This is the book I just finished - and sad I am that I can no longer look forward to reading it. I actually put it away when I was about three-fourths through it because I didn't want to say good bye to it. But this evening, it was chilly outside and inside, and rather than complain about the cold, I decided to wrap up in a comforter and read.
I first discovered the book at a local bookshop and was surprised to see that the author is Kieth Merrill. He's well known around here as a filmmaker (Legacy, Testaments, IMAX movies and church videos). This is his first book, but I'm sure it won't be his last because he's a gifted writer. He's also a distant cousin on my Stevenson side - I listened to him talk at a Walker family reunion a few years ago. Maybe that's why I picked up the book and started to read.
Oh, he is amazing at detailed descriptions. And at imagining a location or scene. And expressing the inner thoughts of some very thoughtful characters. He writes conversation wonderfully - you know, the kind of writing that you read without noticing that it's conversation. For me, writing that you don't notice is good writing.

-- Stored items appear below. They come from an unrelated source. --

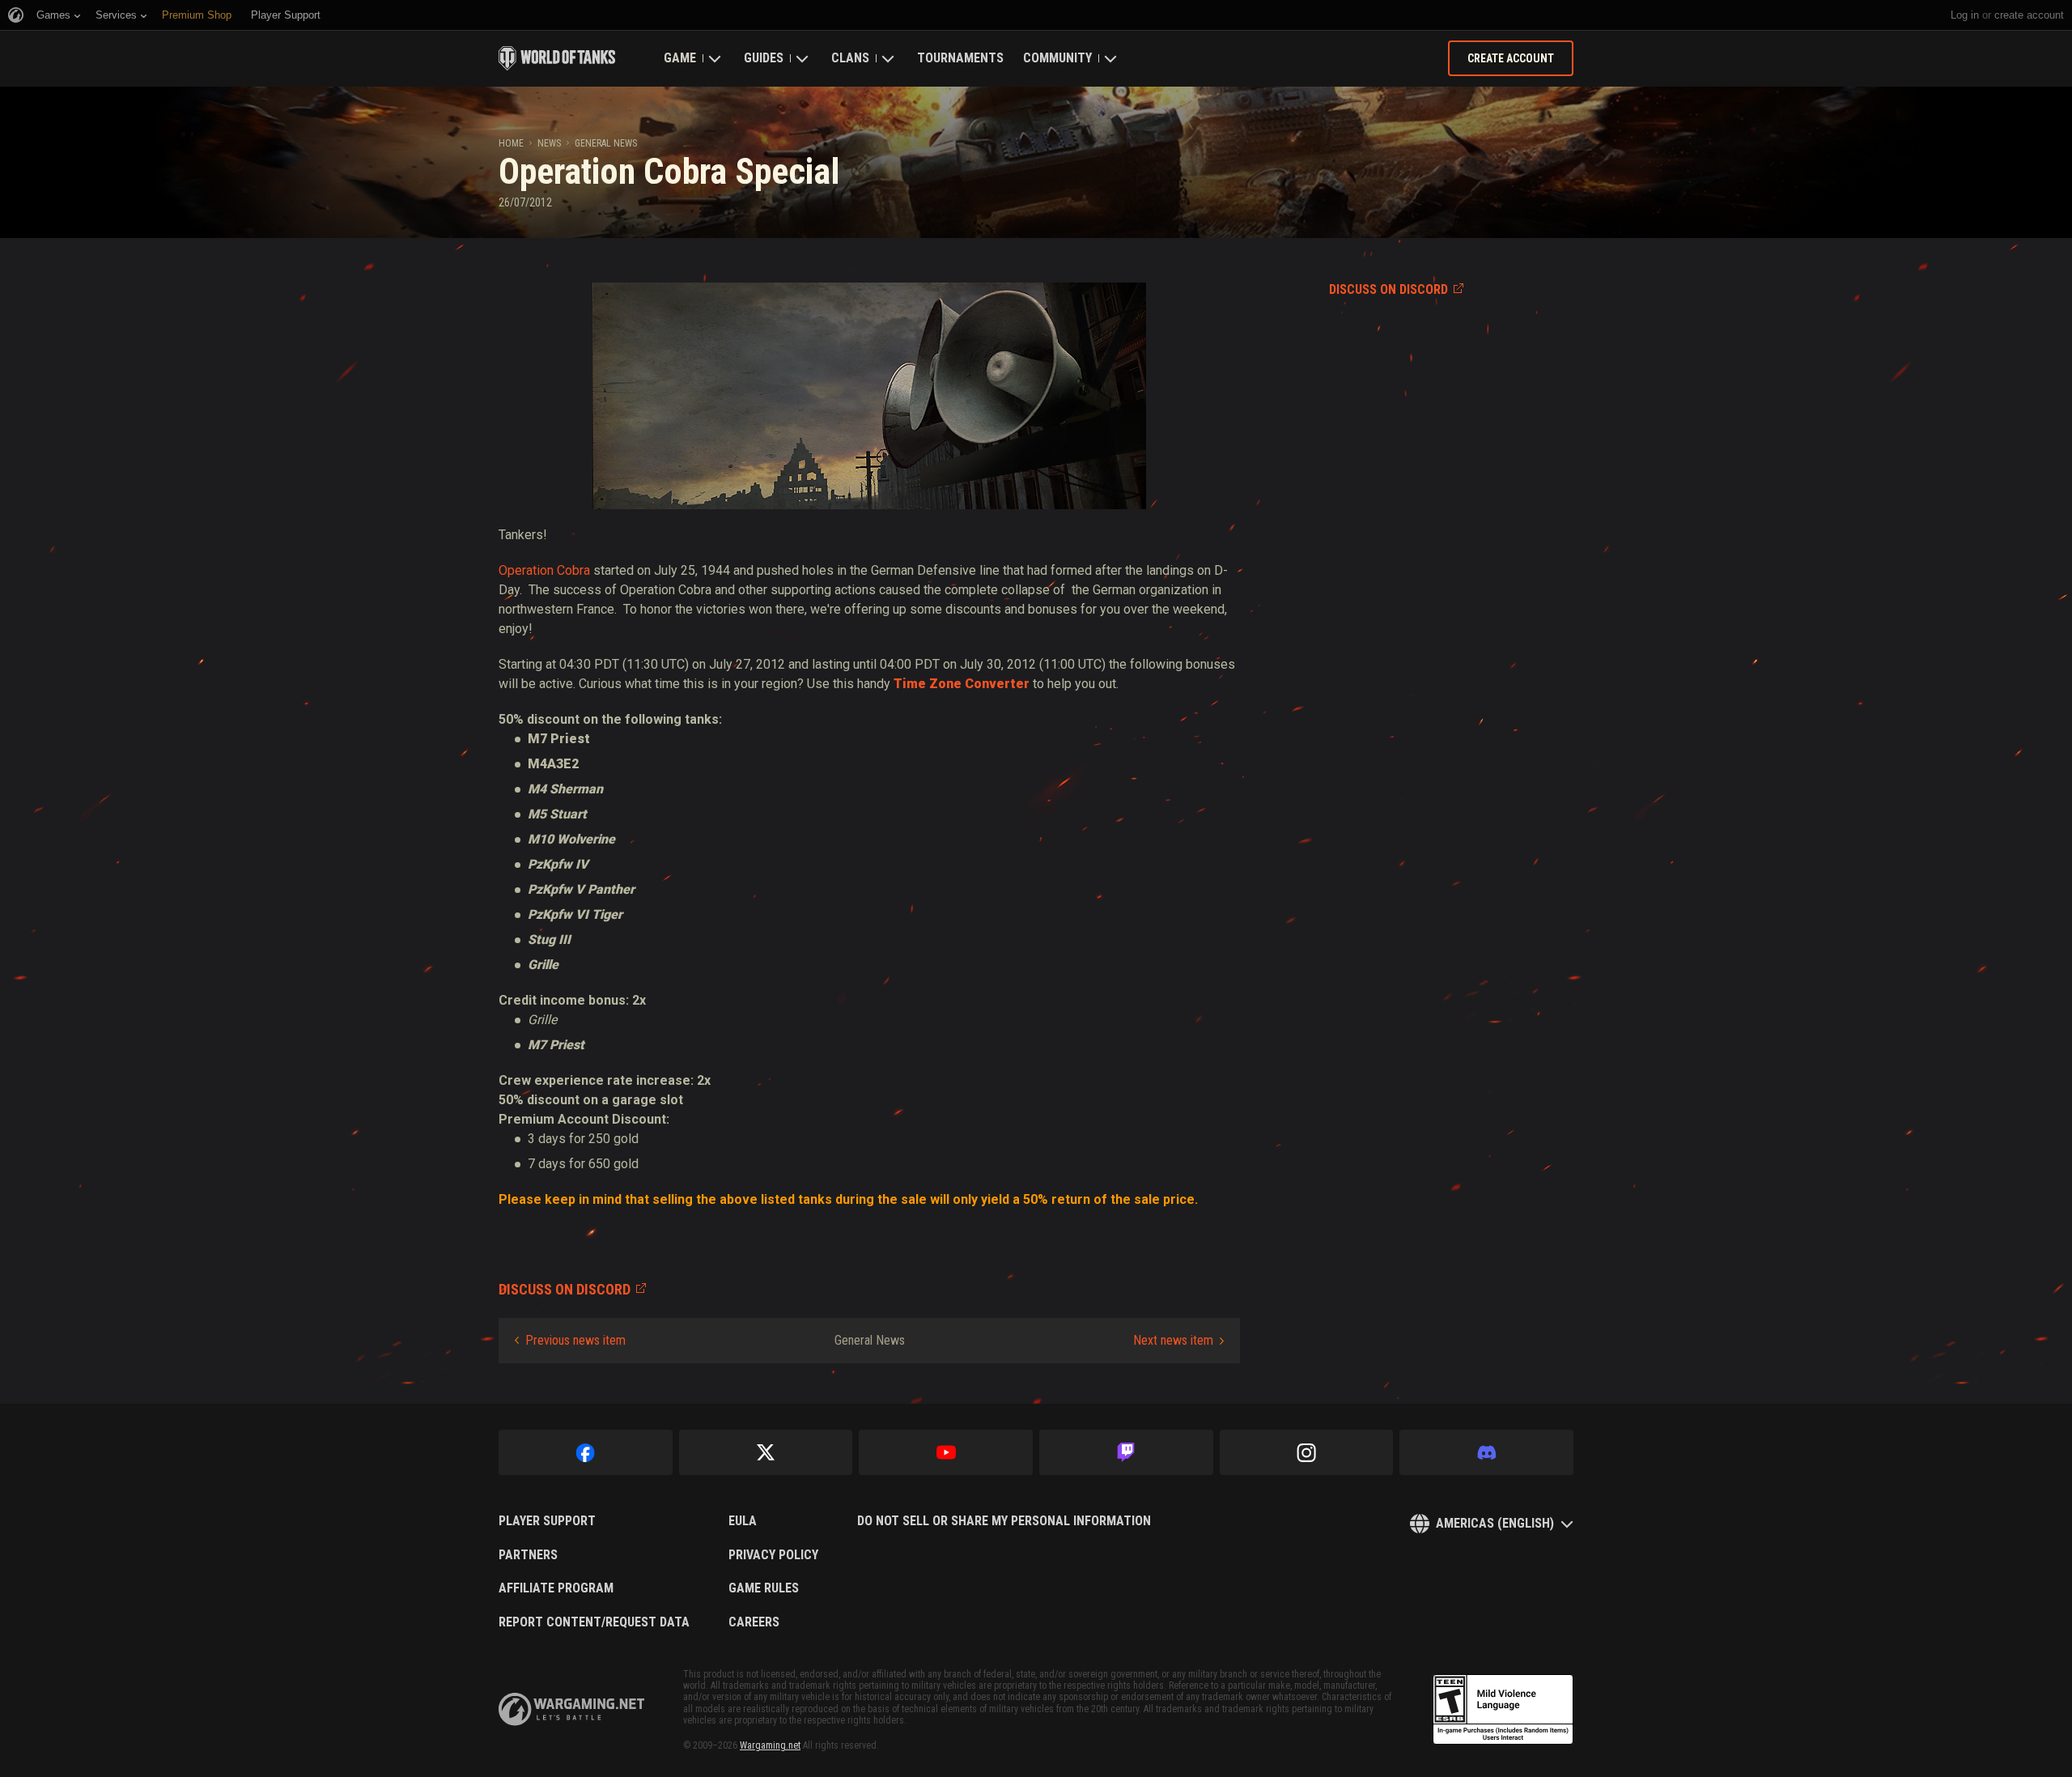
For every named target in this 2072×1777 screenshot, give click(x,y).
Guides (763, 58)
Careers (753, 1622)
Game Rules (763, 1588)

Here's a sample. I'm typing it right from the book, because I want to demonstrate his way with words. In this chapter, the artist is talking to a former professor about his lack of faith and and his fear of creating a painting depicting the miracles of Jesus:
"Believe beyond your doubts. What was it you used to say to me all the time about your fanciful creations?"
"I can paint whatever I imagine and believe whatever I paint."
"How much more powerful might it be if belief came before imagination? I appreciate that may be difficult, given 'the comfortable ambiguity of agnosticism'?" He repeated the expression Thomas had used.
"Acknowledge that your talent is a gift from God and thank him for it. Ask for his help so you can perform at the extreme edge of your ability" Here was a man who had that elusive something called faith. A man who truly believed.
Even if you are unable to believe," Andrus said finally, "at least open yourself to the possibility of the divine beauty your masterwork deserves."
The rim of golden light on the old man's face, the quiet resonance of this voice, the dark pools of his eyes and unguarded sharing of things most personal caused a stirring within Thomas.